Geschichte|Archäologie Gesellschaft|Psychologie

Die Scheidungsformel
Ein mathematisches Verfahren soll die faire Teilung von Hab und Gut garantieren.

In den USA geht jede zweite Ehe in die Brüche. Das macht pro Jahr rund 1,2 Millionen Scheidungen – und fast so viele Prozesse: Wer bekommt das Haus, wer die Familienkutsche oder das Tafelsilber?

Die Antworten hierauf führen fast immer zur Vergrößerung des emotionalen Scherbenhaufens. Doch der Disput um Haus und Hof kann auch friedlich und vor allem fair ablaufen. Das glauben zwei amerikanische Wissenschaftler, die das Scheidungsdilemma mit einer algebraischen Gleichung lösen wollen: Steven Brams, einer der führenden Spiel-Theoretiker Amerikas, und Alan Taylor, Mathematikprofessor am Union-College in Schenectady, erdachten ein mathematisches Verfahren, das Emotionen aus dem Streit um gemeinsame Güter nimmt und für ihre gerechte Aufteilung sorgt – die „Adjusted Winner“-Methode.
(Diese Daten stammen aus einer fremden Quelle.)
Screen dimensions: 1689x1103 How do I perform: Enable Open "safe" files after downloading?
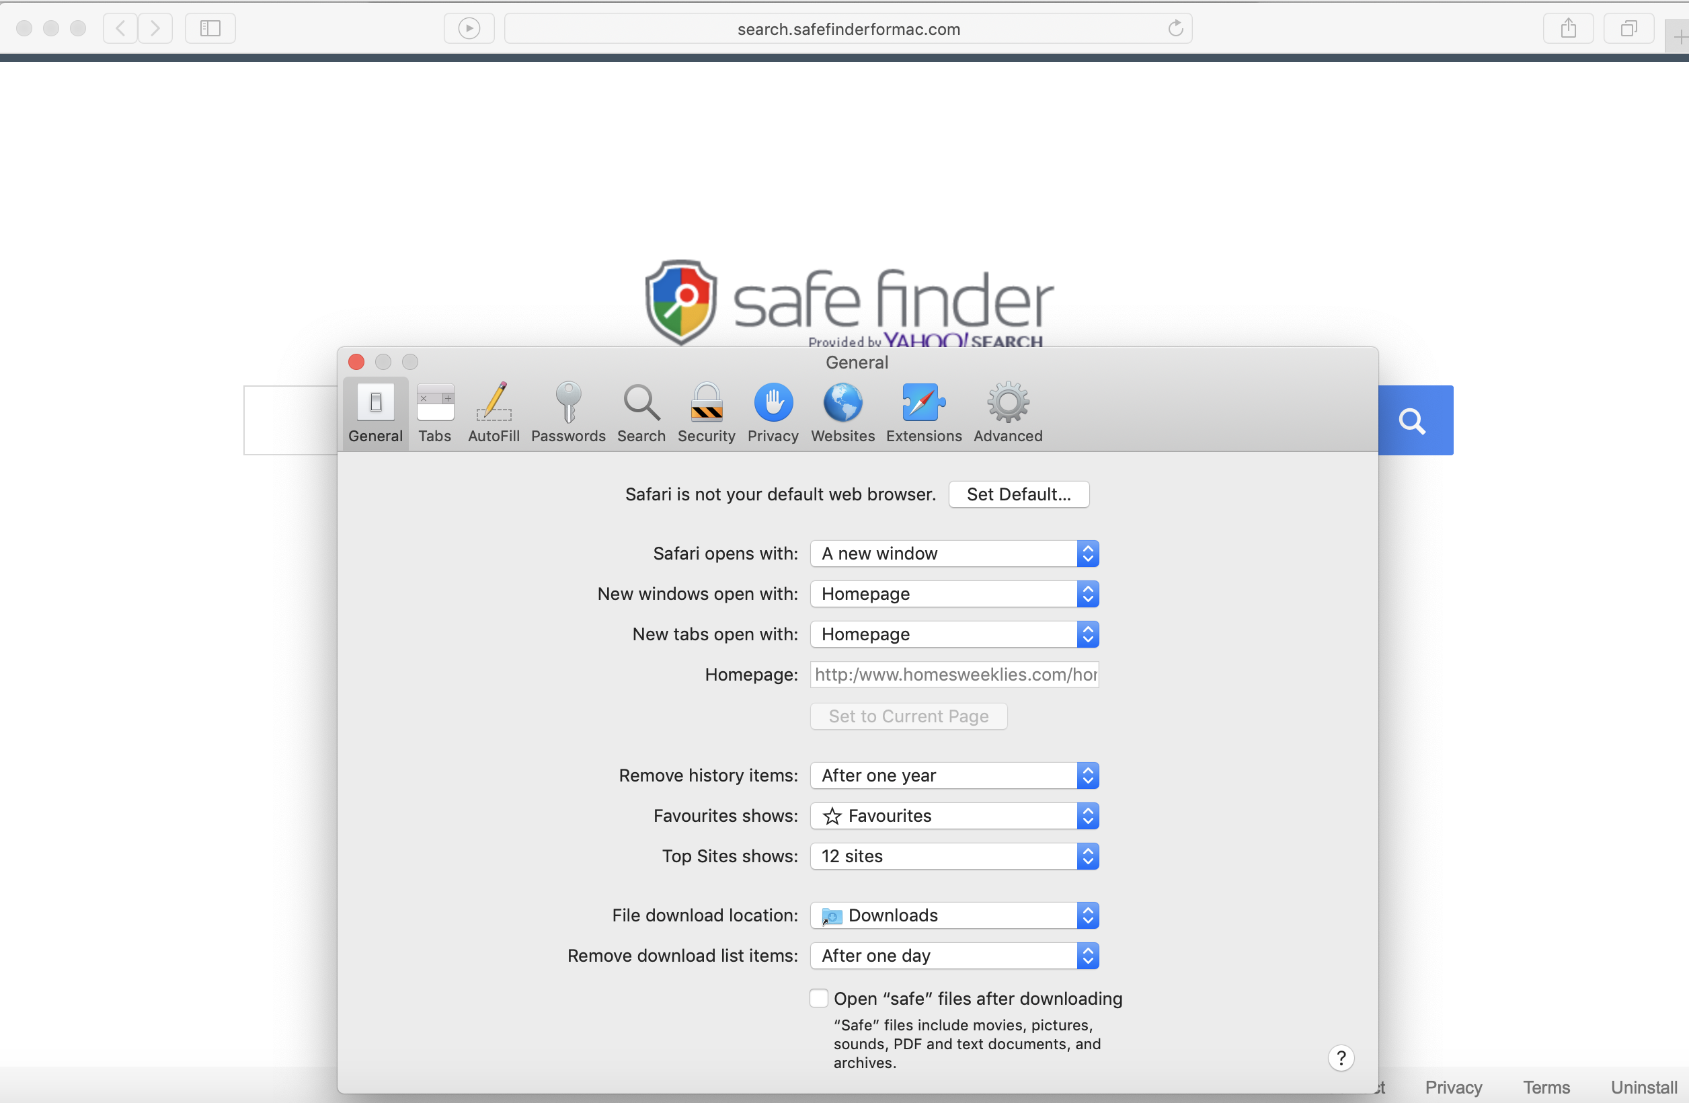pyautogui.click(x=818, y=999)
„Man braucht dazu nur ein Blatt Papier, einen Stift und vielleicht einen Taschenrechner,“ beschreibt Taylor das simple Vorgehen. Zunächst werden alle Streitobjekte auf einen Zettel geschrieben. Jeder bekommt 100 Punkte, und darf sie über die gemeinsamen Güter verteilen, individuell nach Geschmack und persönlicher Wertschätzung. Anschließend erfolgt eine erste Verteilung: Ein Objekt wird demjenigen zugeteilt, der dafür die meisten Punkte vergeben hat.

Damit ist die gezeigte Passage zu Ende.